= Individual terror =

In leftist terminology, individual terror, a form of revolutionary terror, is the murder of isolated individuals with the goal of promotion of a political movement, of provoking political changes, up to political revolution. As such, it differs from other forms of targeted killing, in particular, the close type of individual murder, the ancient practice of political assassination.

==Individual terror vs. political assassination==
Many authors do not draw distinction between types of political assassinations and furthermore, and there is no full consensus on the issue.

Ze'ev Iviansky attempted to draw a distinction as follows. While revolutionary individual terror and traditional political assassination share the common goal, a major political change, they differ in various aspects: tactics, methods, role, view on the society, and significance of an individual act. Most of the differences stem from the immediate purpose of an individual act.

In traditional political assassination the target of the killing is a central political figure, such as the king or dictator, whose removal would give way to political changes, and as such the choice of the target is of primary importance. The ultimate goal is to hit the regime represented by the target. Whereas in individual terror, the choice of the target, while important, is secondary to the primary goal, which is to bring the attention of the public to a political movement and to promote the political movement.

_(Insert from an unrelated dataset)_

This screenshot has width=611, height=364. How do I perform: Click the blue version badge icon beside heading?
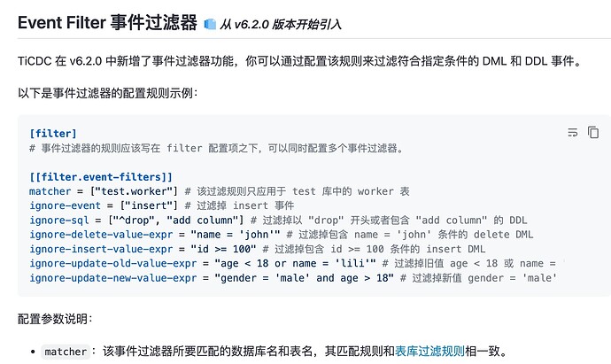point(209,24)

This key distinction explains differences in tactics. While traditional political assassination may well be clandestine, the efficiency of revolutionary individual terror in a greater extent depends on the publicity of the act.

The target of a political assassination is usually a very specific individual, while the target of an act of terrorism is not.

David C. Rapoport (1971) drew the difference as follows: "...the assassin destroys men who are corrupting the system, while the terrorist destroys a system which has already corrupted everyone it touches..."

==History==
The roots of individual terror as revolutionary tactics lie in the second half of the 19th century in Europe. Part of its theoretical base was "propaganda by deed" put forth by the ideologists of anarchism. Different revolutionary parties had different attitude to individual terror, for political, tactical, moral, and other reasons.